The guild has been seeking information about the dataset from OpenAI for several months. The company initially resisted, citing confidentiality concerns, but ultimately said it had deleted all copies of the data, according to legal filings reviewed by Business Insider.

High-quality training data is a key part of the powerful AI models that are taking the technology world by storm. OpenAI and other companies used data from the Internet, including many books, to build these models. Many of the companies that create this information hope to be compensated for providing intelligence to these new AI products. Technology companies don't want to be forced to pay. This dispute is currently being fought in court through several lawsuits.

In a 2020 white paper, OpenAI described the “books1” and “books2” datasets as an “Internet-based corpus of books” and said they accounted for 16% of the training data used to create GPT-3. Ta. The whitepaper also states that “books1” and “books2” together contain 67 billion tokens of data, which equates to approximately 50 billion words. For comparison, the King James Bible contains 783,137 words.

An unsealed letter from OpenAI's lawyers is labeled “Confidential – For Lawyers' Eyes Only” and states that the use of “books1” and “books2” for model training will be discontinued at the end of 2021. It is stated that the dataset will be deleted in mid-2022. Due to non-use. The letter also states that other data used to train GPT-3 has not been deleted and provides Authors Guild lawyers with access to those other datasets.

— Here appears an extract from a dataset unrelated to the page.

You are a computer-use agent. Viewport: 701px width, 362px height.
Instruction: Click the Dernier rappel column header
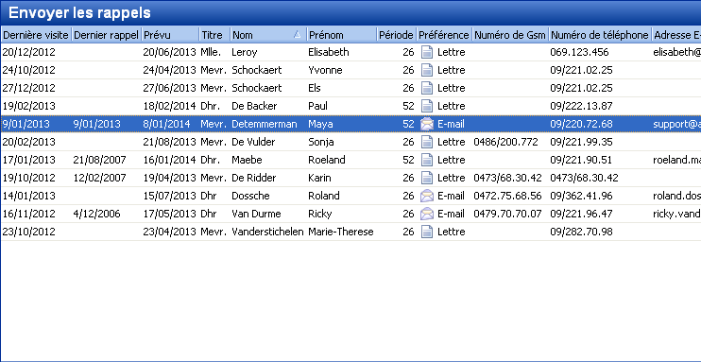106,34
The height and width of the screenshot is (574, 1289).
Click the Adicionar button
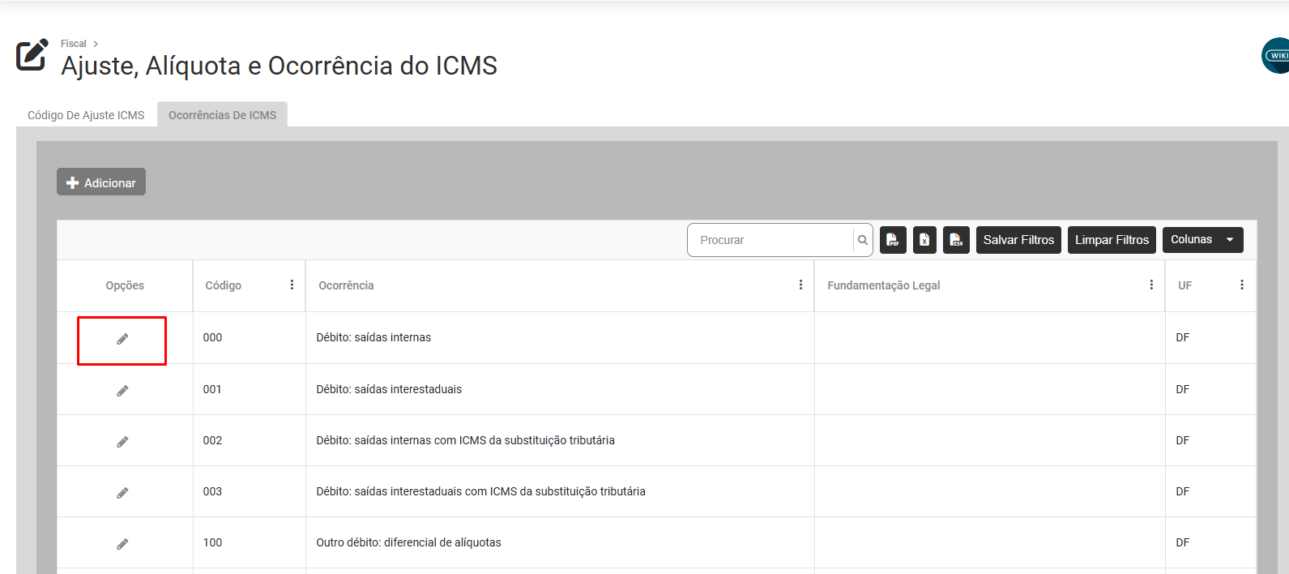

The unsealed documents also revealed that the two researchers who created “books1” and “books2” are no longer employed by OpenAI. OpenAI initially declined to share the identities of the two employees.

The startup later disclosed the employee's identity to the Writers Guild's lawyers, but did not release their names. OpenAI asked the court to keep the names of its two employees and information about the data set confidential. The Authors' Union opposed this, insisting on the public's right to know. The controversy continues.

“The models that power ChatGPT and our API today were not developed using these datasets,” OpenAI said in a statement Tuesday. “These datasets were created by former employees who left OpenAI, were last used in 2021, and were removed as they were no longer used in 2022.”